(Task inputs begins)
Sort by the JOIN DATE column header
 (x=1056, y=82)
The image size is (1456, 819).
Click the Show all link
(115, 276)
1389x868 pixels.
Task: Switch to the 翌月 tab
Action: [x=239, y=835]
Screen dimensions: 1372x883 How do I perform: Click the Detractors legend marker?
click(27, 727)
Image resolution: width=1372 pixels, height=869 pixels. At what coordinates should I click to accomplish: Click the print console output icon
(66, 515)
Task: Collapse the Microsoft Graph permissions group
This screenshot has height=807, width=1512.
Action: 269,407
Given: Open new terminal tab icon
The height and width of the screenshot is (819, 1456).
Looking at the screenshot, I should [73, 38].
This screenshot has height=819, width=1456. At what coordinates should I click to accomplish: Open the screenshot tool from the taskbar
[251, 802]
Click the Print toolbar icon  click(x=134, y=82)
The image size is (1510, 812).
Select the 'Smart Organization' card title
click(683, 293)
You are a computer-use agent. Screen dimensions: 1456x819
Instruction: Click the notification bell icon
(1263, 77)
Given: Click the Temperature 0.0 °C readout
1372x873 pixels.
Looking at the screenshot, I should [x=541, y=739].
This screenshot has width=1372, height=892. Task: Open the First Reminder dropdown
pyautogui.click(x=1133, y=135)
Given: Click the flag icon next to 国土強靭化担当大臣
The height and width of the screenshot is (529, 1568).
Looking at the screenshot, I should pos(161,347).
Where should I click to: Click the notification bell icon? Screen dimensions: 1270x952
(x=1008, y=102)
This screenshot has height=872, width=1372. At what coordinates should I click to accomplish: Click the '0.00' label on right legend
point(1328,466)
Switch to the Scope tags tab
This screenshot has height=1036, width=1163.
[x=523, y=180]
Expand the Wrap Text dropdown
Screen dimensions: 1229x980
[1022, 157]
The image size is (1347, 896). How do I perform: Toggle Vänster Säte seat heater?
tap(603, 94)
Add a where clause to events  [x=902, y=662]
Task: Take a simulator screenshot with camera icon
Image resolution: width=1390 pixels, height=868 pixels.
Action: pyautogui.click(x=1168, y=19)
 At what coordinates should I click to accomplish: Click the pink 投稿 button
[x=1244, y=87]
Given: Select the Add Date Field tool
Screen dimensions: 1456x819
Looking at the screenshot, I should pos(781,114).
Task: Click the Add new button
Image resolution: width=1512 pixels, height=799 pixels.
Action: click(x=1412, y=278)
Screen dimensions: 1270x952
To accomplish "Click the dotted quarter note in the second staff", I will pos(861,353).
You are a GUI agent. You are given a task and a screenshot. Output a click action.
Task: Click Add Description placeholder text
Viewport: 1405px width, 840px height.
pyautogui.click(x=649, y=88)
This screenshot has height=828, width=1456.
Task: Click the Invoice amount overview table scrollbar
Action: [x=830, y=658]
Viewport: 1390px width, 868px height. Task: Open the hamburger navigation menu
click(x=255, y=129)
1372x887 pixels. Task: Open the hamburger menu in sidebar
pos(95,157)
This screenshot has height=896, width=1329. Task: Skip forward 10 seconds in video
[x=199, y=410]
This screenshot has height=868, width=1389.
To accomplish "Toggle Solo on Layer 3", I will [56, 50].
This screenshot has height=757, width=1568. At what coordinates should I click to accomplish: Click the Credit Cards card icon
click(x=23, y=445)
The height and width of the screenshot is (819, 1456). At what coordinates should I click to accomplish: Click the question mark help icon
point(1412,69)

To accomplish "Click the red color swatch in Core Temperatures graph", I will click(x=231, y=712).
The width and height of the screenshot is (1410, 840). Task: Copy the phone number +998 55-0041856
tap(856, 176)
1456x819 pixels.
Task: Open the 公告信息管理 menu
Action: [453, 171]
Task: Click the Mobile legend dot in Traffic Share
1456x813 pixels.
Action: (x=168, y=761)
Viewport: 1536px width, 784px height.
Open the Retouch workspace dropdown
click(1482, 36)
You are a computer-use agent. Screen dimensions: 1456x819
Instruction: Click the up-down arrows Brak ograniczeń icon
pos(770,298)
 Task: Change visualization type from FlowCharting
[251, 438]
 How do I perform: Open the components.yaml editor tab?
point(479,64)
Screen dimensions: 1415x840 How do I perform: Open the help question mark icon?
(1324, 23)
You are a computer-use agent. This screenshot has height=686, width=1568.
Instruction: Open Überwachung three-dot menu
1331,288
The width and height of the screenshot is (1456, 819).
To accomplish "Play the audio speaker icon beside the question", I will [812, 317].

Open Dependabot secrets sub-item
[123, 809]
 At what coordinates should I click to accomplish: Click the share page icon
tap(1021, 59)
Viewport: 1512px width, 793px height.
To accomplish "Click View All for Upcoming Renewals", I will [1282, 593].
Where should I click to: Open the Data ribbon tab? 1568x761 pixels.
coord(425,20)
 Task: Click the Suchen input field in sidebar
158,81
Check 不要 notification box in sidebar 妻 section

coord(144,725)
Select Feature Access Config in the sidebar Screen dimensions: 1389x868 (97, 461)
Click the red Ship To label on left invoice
(Task inputs ends)
§ **Directions**: Go through the entries and copy every line with "agent".

§ **Answer section**:
You are a computer-use agent. Screen dimensions: 1456x819
You are a GUI agent. You are given a task and a screenshot. Output a click action.
You are a computer-use agent. Screen dimensions: 1456x819
You are a computer-use agent. This screenshot has height=686, width=1568.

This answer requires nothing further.